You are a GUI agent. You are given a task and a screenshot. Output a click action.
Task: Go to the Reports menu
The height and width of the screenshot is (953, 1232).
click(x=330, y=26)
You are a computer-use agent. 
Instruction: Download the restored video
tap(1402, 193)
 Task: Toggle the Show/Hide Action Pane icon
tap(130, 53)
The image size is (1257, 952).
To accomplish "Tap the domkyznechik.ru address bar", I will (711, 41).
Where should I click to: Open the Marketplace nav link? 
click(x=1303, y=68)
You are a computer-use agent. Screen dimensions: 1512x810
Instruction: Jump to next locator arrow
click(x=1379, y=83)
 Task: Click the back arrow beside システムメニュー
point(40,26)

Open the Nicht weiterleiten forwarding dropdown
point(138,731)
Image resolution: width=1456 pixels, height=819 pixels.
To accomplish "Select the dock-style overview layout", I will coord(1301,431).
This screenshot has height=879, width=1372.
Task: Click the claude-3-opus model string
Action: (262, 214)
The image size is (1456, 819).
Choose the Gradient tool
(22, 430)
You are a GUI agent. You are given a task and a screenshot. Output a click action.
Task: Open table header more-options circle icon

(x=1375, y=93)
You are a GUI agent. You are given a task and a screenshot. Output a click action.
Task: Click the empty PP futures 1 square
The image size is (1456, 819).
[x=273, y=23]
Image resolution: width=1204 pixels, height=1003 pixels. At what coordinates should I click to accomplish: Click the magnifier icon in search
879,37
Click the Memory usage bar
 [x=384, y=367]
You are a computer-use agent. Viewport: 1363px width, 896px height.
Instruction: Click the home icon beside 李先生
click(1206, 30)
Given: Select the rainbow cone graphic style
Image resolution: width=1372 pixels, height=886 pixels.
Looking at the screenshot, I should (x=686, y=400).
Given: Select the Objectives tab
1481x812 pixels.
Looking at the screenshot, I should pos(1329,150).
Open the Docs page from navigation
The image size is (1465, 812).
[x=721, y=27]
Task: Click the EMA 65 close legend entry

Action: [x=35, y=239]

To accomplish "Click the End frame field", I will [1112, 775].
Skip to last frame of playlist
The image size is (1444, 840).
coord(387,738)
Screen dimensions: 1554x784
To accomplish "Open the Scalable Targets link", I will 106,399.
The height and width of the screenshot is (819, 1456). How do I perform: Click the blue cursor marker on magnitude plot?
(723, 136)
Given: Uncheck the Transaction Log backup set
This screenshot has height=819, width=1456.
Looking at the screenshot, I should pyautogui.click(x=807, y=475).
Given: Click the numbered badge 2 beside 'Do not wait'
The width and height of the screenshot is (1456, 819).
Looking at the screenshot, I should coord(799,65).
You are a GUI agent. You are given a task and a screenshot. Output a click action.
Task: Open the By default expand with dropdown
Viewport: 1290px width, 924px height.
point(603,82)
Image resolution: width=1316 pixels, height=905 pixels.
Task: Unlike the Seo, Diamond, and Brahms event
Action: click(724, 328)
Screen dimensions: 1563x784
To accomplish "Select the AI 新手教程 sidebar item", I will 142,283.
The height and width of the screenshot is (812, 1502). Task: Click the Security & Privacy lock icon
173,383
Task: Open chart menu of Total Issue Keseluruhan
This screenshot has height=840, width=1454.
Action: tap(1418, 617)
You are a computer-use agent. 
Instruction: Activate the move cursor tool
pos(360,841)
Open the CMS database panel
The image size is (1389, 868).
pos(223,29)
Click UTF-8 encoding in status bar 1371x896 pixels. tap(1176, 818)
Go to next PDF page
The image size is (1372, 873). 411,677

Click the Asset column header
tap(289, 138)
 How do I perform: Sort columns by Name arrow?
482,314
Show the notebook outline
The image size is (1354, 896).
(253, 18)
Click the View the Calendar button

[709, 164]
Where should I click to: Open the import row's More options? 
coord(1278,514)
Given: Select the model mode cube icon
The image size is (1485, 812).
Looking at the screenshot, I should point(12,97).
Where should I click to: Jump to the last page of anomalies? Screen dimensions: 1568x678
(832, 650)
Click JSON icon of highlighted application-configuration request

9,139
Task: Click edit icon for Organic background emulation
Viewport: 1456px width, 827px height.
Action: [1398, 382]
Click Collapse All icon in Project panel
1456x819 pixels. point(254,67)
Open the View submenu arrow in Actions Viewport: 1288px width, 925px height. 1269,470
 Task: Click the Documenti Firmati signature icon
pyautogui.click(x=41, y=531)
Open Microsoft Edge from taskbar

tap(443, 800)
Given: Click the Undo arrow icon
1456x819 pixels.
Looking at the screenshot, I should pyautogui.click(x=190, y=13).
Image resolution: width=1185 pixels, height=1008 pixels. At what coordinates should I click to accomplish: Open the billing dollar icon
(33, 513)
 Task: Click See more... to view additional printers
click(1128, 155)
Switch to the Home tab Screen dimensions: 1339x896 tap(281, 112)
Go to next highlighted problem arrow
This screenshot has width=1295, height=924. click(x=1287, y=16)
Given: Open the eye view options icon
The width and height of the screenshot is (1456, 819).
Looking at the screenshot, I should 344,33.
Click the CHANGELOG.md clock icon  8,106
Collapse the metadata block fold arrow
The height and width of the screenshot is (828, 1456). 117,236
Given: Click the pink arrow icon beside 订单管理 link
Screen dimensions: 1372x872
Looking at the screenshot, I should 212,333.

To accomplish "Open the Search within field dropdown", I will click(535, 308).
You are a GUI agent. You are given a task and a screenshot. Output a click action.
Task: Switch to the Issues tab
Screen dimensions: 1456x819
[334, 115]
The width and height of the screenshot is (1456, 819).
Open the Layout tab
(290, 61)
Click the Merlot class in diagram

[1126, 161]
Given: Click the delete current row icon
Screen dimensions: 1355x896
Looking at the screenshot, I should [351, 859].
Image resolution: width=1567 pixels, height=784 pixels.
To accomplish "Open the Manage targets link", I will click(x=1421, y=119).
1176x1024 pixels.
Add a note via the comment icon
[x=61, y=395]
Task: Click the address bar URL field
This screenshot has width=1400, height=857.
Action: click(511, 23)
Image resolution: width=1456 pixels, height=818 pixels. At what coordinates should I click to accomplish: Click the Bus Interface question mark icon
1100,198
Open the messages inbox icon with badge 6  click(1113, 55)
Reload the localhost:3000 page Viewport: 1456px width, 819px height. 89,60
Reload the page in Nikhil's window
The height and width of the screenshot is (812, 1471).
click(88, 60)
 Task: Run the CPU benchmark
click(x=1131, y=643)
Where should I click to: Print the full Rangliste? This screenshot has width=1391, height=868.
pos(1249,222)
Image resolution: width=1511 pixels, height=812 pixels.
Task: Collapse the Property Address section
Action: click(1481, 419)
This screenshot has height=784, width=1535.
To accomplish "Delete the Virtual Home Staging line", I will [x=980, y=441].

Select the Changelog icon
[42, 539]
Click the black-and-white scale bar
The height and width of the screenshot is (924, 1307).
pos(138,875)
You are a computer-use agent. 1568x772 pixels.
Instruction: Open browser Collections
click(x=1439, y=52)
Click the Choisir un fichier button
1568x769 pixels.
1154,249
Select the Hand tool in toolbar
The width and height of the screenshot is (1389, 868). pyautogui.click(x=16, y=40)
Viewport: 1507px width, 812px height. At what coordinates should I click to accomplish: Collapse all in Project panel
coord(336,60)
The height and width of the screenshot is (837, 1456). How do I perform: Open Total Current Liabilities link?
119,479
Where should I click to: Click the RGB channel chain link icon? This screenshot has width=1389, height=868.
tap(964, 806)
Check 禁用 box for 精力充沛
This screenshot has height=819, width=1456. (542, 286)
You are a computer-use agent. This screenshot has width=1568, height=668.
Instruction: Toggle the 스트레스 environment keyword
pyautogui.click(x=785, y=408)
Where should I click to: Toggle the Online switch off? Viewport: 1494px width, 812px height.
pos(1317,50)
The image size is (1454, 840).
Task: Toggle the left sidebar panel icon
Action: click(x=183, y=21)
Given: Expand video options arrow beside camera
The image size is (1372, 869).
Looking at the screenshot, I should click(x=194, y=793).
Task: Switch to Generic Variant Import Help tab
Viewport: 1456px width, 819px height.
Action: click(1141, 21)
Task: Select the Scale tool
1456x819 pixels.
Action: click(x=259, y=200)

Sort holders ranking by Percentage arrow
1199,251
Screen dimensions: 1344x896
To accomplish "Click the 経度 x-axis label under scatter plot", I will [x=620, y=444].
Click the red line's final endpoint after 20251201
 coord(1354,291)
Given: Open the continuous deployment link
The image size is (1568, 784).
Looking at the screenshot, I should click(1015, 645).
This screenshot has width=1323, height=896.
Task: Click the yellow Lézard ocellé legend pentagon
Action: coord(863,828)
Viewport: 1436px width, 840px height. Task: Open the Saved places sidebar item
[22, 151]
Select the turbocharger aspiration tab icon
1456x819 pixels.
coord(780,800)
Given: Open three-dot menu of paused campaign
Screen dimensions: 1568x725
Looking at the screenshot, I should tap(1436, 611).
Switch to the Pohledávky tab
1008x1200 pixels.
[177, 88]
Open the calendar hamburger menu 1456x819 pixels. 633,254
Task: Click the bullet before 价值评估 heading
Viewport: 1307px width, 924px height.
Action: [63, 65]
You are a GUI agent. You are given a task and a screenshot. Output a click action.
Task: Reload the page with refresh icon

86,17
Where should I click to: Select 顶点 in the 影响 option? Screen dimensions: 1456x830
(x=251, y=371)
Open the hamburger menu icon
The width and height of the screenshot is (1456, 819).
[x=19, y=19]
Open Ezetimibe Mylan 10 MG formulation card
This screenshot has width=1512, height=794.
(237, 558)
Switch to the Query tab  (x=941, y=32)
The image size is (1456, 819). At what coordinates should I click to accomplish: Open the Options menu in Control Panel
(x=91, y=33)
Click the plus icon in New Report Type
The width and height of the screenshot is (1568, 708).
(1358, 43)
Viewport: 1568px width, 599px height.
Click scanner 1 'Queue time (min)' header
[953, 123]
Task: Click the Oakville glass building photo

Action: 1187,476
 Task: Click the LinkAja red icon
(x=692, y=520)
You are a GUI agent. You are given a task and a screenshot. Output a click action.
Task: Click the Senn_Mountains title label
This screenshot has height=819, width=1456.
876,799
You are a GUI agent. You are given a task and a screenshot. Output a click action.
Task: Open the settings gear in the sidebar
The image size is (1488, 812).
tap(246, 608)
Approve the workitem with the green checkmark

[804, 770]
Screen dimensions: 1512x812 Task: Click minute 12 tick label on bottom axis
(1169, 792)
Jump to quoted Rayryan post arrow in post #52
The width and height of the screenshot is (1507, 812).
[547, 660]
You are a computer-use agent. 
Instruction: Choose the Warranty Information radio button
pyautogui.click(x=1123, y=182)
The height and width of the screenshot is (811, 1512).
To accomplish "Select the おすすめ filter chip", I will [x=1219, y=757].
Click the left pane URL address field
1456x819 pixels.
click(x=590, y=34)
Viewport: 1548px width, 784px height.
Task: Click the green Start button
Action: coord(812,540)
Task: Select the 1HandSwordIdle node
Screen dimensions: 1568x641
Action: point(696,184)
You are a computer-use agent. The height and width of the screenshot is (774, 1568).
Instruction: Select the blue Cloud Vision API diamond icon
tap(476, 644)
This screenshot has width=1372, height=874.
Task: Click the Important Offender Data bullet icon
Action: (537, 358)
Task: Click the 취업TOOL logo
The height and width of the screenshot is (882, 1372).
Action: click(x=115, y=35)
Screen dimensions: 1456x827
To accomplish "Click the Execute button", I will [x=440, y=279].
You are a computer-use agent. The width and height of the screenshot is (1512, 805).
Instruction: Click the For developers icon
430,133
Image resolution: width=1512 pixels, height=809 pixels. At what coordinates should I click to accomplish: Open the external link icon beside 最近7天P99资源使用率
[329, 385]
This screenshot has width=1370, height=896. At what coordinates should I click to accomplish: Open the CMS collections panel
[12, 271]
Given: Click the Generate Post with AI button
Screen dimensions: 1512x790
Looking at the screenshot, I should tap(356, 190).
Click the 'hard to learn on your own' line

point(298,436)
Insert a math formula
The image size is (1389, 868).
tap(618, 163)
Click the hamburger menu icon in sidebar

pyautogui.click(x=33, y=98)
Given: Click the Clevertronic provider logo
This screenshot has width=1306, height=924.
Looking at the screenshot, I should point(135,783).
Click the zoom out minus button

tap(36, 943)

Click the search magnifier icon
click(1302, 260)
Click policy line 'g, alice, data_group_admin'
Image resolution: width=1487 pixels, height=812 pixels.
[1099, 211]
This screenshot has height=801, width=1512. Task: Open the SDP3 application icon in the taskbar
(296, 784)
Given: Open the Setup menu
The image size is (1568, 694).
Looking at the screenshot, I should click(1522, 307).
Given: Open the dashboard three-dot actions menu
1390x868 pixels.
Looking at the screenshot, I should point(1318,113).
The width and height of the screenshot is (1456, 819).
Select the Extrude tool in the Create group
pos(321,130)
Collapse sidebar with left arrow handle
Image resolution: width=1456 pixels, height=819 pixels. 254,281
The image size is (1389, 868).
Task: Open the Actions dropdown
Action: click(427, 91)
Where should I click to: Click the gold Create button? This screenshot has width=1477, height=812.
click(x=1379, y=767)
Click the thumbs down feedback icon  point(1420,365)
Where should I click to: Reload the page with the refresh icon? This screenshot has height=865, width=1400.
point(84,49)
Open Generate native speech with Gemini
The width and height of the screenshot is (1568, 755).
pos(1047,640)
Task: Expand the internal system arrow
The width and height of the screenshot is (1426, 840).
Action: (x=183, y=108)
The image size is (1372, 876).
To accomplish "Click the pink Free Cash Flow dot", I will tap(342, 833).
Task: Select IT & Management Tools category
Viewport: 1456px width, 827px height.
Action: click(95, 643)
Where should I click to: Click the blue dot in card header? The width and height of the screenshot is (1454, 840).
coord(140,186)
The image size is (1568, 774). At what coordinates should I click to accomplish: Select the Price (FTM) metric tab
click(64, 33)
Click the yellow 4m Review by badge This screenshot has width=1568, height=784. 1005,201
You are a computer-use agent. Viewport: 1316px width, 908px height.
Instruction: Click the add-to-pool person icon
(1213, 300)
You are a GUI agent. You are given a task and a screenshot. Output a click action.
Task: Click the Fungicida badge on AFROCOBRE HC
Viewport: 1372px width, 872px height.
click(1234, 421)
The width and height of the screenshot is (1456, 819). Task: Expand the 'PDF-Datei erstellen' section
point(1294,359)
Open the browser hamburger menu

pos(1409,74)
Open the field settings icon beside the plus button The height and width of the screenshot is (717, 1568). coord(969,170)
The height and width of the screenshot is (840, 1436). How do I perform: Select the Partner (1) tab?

────────────────

### Problem:
Using the records, find how many lines include the string "computer" and report that number alone.

### Output:
10